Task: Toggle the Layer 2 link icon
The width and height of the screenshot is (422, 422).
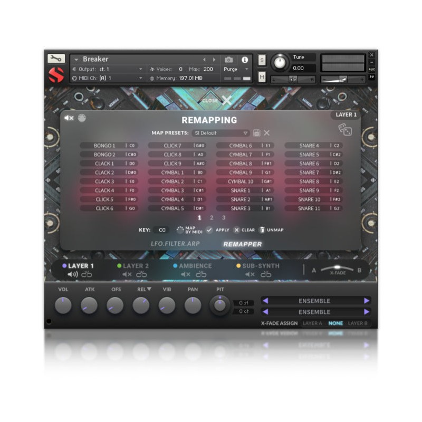Action: [141, 274]
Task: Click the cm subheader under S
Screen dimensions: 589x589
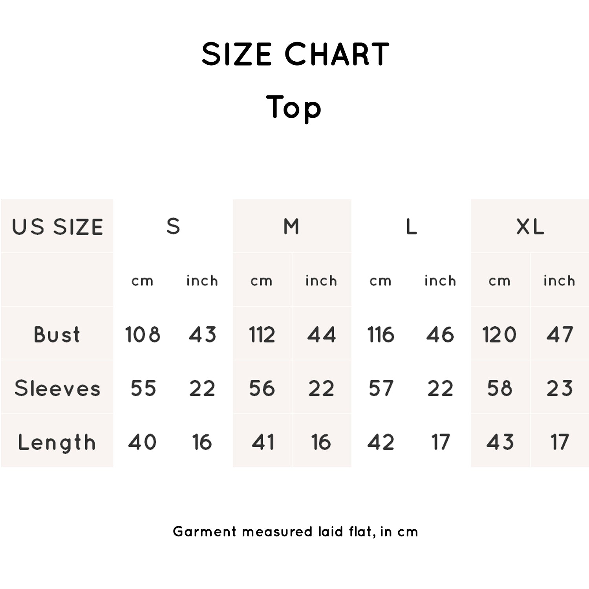Action: point(142,281)
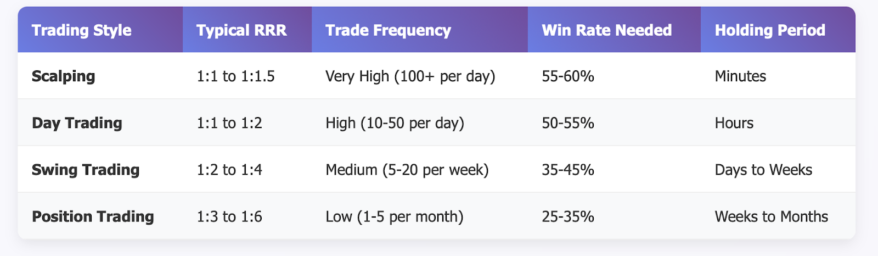Click the Win Rate Needed header
Image resolution: width=878 pixels, height=256 pixels.
click(x=606, y=30)
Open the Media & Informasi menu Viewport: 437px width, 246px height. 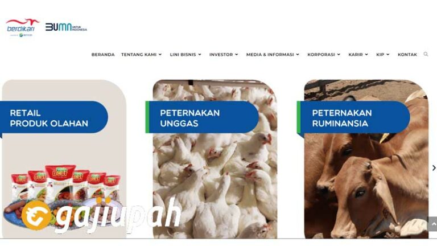(273, 55)

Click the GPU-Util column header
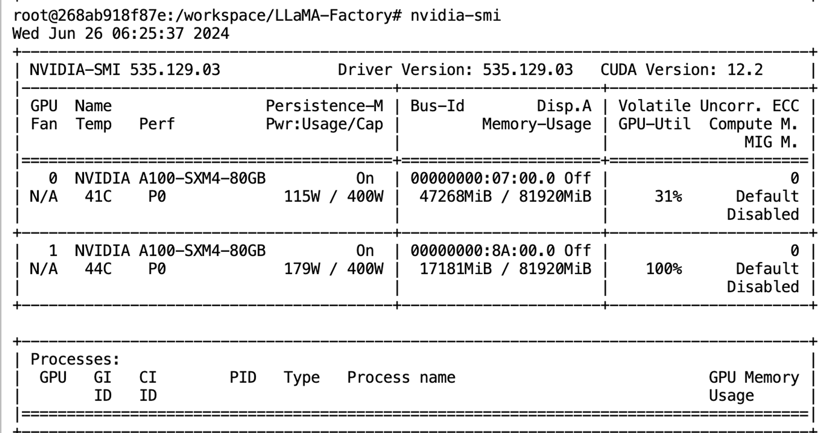[654, 124]
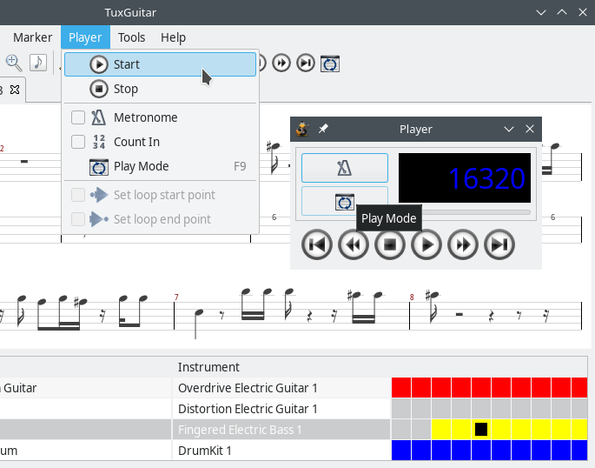Viewport: 595px width, 468px height.
Task: Enable the Count In checkbox
Action: [x=78, y=142]
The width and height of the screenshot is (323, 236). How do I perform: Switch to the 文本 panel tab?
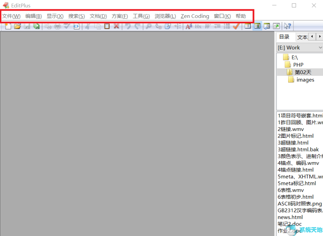point(302,37)
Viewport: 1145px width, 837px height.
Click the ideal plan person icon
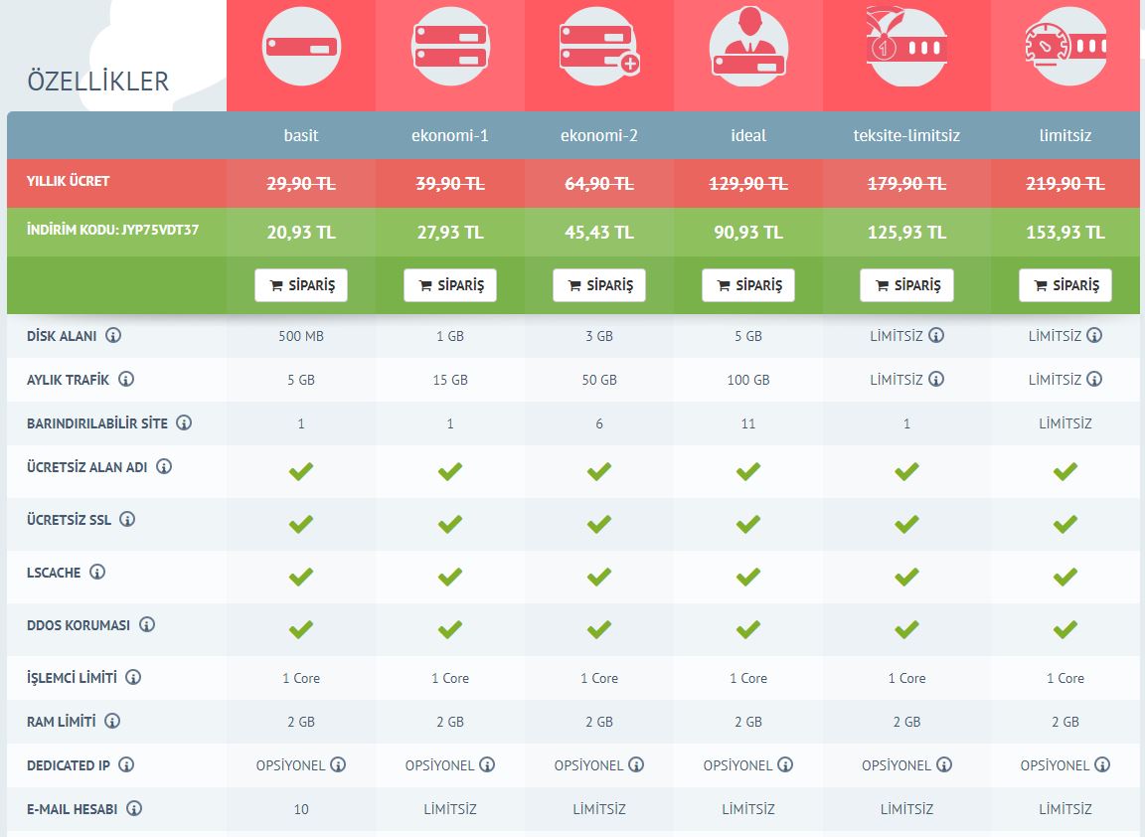pyautogui.click(x=748, y=48)
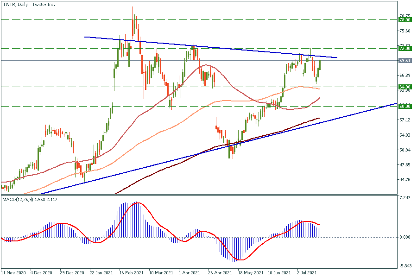Click the 60.00 horizontal level label
This screenshot has width=417, height=278.
point(405,107)
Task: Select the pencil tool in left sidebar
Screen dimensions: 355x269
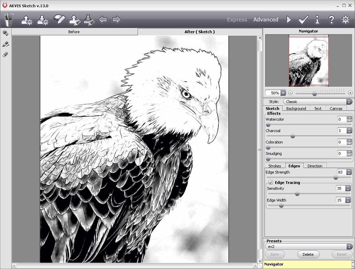Action: 5,44
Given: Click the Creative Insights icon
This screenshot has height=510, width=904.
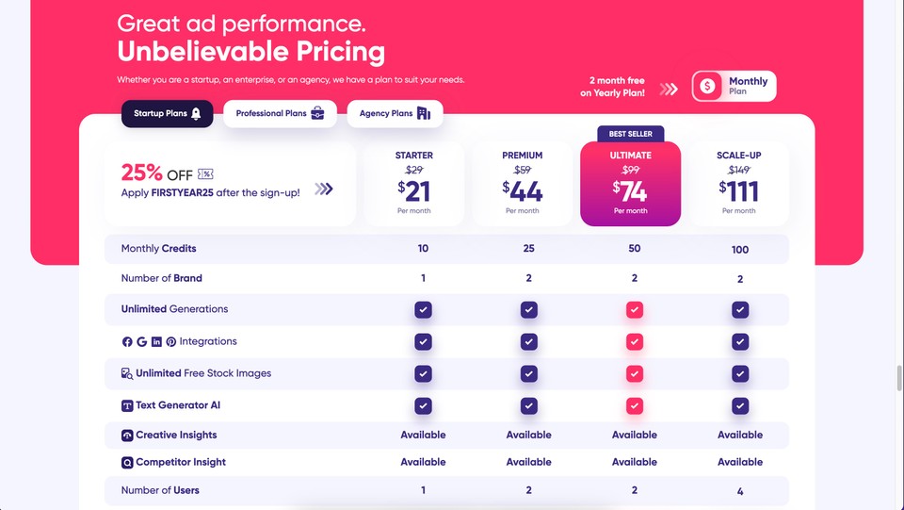Looking at the screenshot, I should click(127, 436).
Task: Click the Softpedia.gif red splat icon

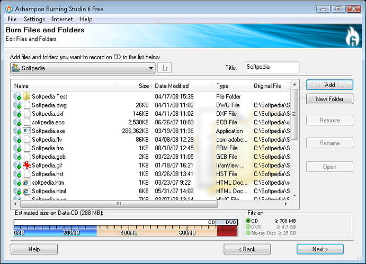Action: pos(26,165)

TASK TO CARRY OUT:
Please reproduce, exactly and only, the lines from the line containing "Task: Select the pencil tool in left sidebar" through the last line of the material above, minus any pictures.

RESULT:
Task: Select the pencil tool in left sidebar
Screen dimensions: 355x269
Action: 5,44
Given: Click the Creative Insights icon
This screenshot has height=510, width=904.
Looking at the screenshot, I should click(127, 436).
Task: Click the Softpedia.gif red splat icon

Action: pos(26,165)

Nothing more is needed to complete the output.